曳山の始まり
寛永16(1639)年、加賀前田家三代の前田利常は、加賀藩主の地位を長子の光高に譲り、翌年、隠居地としての小松城に入りました。それに伴い、利常付きの武士とその家族、商人、職人などが小松に移り住み、一時は1万人近い城下町となって、今に伝わる様々な産業が発展しました。とくに、絹織物が小松に大きな富をもたらし、町人たちは文化を高めました。
小松の曳山子供歌舞伎は、その町人たちの文化と財力、心意気によって始まり、明和3(1766)年、龍助町と西町から始まったと言われています。あまりの盛り上がりに、町奉行が規制することもしばしばありました。
小松の曳山のルーツは近江長浜
小松の曳山の始まりは、近江長浜の曳山まつりの影響を受けたと見られています。
その当時、小松は加賀絹(絹織物)の生産が盛んな地域で、京都へ加賀絹を送っていましたが、小松の商人たちが京都との間を行き来する途中で長浜の曳山を見聞きし、それが小松の曳山の始まりにつながったといわれています。
また、安永5(1776)年、松任町が長浜の古い曳山を買い受け、小松に運ばれた曳山を修理して立派に仕上げたと伝えられています。
豪華さを競った10基の曳山
曳山は一時は本折日吉神社の祭礼に12、3基、菟橋神社の祭礼に4、5基の曳山が出ていたこともありましたが、その頃までに8基に整理され、文化4年には東町の1基が加わって9基の曳山があったとのことです。
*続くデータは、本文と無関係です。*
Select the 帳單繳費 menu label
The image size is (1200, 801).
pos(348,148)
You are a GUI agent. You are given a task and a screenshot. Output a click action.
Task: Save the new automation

その後、文化10(1813)年までに材木町の曳山が加わって10基となりました。
一時は十数基もの曳山があったとのことですが、それらは簡単な移動式舞台で、現在のような豪華な高楼式の曳山となったのは、曳山が10基となっていく寛政から文化年間(18世紀末から19世紀初め)ごろと考えられています。
大火により焼失
しかし、10基の曳山のうち、松任町の曳山は昭和5(1930)年の橋北の大火で、東町の曳山は昭和7年の橋南の大火で焼失し、8基となりました。
現存の8基の曳山は、昭和40(1965)年11月に小松市指定文化財となりました。
毎年5月のお旅まつりで上演される曳山子供歌舞伎
演じる子供役者は大人顔負けの演技で会場を魅了します
日本三大子供歌舞伎のひとつ
小松のお旅まつりで演じられる曳山子供歌舞伎は、近江長浜、武蔵秩父とともに全国でも有数の子供歌舞伎として名高くなりました。日本三大子供歌舞伎のひとつと言われています。
毎年5月のお旅まつりでは、この250年以上続く曳山子供歌舞伎を見物しようと多くの人々が小松に集まります。
曳山子供歌舞伎の稽古は4月ごろから始まり、子供役者たちは厳しい指導を受けながら、わずか2か月余りで難しいセリフや振り付けを覚えます。本番では、驚くほどの名演技で観客を沸かせます。
小松の曳山子供歌舞伎は、主に女子児童によって演じられ、全国的にも珍しいとされています。